Dr Huliraj, who also happens to be a resident of Yelahanka — where one such tower is stationed — admits that while he has come across claims that mobile towers cause harmful radiation, they are yet to be verified. “All said and done, we don’t have too much scientific data to prove this. Rather, we are going by the opinion of American and British doctors. We need to conduct a perspective study into this topic,” he says.
However, he adds that there is a reasonable possibility that the radiation can be linked to several health issues. “Any radiation or emission is dangerous — it can cause major cardiac events, like palpitations or arrest, and some claim that it can reduce hearing as well. But while such statements are common, as a specialist it’s difficult to confirm this without data,” he explains.
These rumours may not be confirmed, but that doesn’t mean Bangaloreans are completely indifferent to them. Anne Rosemary, who owns a bakery on Sarjapur Road, says that it’s essential for the government to either confirm or deny such claims before allowing mobile towers to be stationed in residential areas.
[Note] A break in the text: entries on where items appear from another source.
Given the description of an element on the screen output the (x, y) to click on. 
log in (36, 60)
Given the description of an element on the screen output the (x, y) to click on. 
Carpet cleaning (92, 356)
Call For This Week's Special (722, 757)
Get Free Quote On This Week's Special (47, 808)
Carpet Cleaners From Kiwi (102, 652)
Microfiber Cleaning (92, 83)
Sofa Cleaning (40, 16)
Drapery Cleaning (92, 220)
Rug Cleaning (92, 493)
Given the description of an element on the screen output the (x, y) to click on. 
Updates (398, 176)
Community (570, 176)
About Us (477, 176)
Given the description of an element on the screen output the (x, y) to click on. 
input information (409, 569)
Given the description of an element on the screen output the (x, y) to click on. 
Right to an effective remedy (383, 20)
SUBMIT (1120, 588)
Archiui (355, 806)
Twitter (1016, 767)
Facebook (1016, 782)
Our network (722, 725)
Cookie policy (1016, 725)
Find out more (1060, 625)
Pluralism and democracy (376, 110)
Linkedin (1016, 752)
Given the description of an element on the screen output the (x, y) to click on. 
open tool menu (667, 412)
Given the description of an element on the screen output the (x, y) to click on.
“Nothing has been proved, but since there is a lot of talk about it, it can be true. A lot of people say radiation can effect one’s health, and the government needs to find out more about this, instead of being lethargic about it,” she insists.
Vandana Vaidya, a lawyer who lives on Bannerghatta Road, not far from the Gottigere tower, echoes these concerns. “I’m not sure about the repercussions of these towers. I’ve heard through hearsay that some women get breast cancer because of the radiation. But the period that the tower’s been put up isn’t long enough to confirm this,” she says.
She adds that it’s best to avoid stationing such towers in residential areas.
“It will take a while to validate these rumours, but it’s best not to put towers in residential areas. Cellphone technology is relatively new, and we don’t know much about it. We don’t want to regret later about not being cautious,” she says.